> [Set task] Copy the following records word for word, reproducing every line without changes.

===== Records shown =====

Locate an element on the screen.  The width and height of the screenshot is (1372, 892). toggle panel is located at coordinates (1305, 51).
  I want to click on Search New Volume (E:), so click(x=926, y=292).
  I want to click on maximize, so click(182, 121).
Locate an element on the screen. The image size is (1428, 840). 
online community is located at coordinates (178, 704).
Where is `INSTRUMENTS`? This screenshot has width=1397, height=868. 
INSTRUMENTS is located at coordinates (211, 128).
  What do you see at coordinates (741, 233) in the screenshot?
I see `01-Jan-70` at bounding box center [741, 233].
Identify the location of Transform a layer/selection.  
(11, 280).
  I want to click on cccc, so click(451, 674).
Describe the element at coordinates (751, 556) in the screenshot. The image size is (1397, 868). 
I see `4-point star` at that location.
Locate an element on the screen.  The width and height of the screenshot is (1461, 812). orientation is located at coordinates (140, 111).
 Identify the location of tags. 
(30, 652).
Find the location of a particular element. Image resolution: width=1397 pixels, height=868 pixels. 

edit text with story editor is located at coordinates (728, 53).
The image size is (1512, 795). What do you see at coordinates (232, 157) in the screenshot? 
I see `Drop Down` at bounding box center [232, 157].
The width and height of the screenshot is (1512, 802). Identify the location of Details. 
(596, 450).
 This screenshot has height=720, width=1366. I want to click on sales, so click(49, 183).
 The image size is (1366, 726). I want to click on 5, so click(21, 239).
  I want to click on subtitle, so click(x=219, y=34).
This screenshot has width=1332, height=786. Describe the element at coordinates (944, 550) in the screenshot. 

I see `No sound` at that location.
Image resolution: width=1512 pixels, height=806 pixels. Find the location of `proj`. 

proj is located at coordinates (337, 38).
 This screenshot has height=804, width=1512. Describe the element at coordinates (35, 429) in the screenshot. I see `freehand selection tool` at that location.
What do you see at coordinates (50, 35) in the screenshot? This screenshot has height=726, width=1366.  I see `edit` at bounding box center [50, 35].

=====

> [Reply]
Locate an element on the screen.  The width and height of the screenshot is (1372, 892). toggle panel is located at coordinates (1305, 51).
  I want to click on Search New Volume (E:), so click(x=926, y=292).
  I want to click on maximize, so click(182, 121).
Locate an element on the screen. The image size is (1428, 840). 
online community is located at coordinates (178, 704).
Where is `INSTRUMENTS`? This screenshot has width=1397, height=868. 
INSTRUMENTS is located at coordinates (211, 128).
  What do you see at coordinates (741, 233) in the screenshot?
I see `01-Jan-70` at bounding box center [741, 233].
Identify the location of Transform a layer/selection.  
(11, 280).
  I want to click on cccc, so click(451, 674).
Describe the element at coordinates (751, 556) in the screenshot. The image size is (1397, 868). 
I see `4-point star` at that location.
Locate an element on the screen.  The width and height of the screenshot is (1461, 812). orientation is located at coordinates (140, 111).
 Identify the location of tags. 
(30, 652).
Find the location of a particular element. Image resolution: width=1397 pixels, height=868 pixels. 

edit text with story editor is located at coordinates (728, 53).
The image size is (1512, 795). What do you see at coordinates (232, 157) in the screenshot? 
I see `Drop Down` at bounding box center [232, 157].
The width and height of the screenshot is (1512, 802). Identify the location of Details. 
(596, 450).
 This screenshot has height=720, width=1366. I want to click on sales, so click(49, 183).
 The image size is (1366, 726). I want to click on 5, so click(21, 239).
  I want to click on subtitle, so click(x=219, y=34).
This screenshot has width=1332, height=786. Describe the element at coordinates (944, 550) in the screenshot. 

I see `No sound` at that location.
Image resolution: width=1512 pixels, height=806 pixels. Find the location of `proj`. 

proj is located at coordinates (337, 38).
 This screenshot has height=804, width=1512. Describe the element at coordinates (35, 429) in the screenshot. I see `freehand selection tool` at that location.
What do you see at coordinates (50, 35) in the screenshot? This screenshot has height=726, width=1366.  I see `edit` at bounding box center [50, 35].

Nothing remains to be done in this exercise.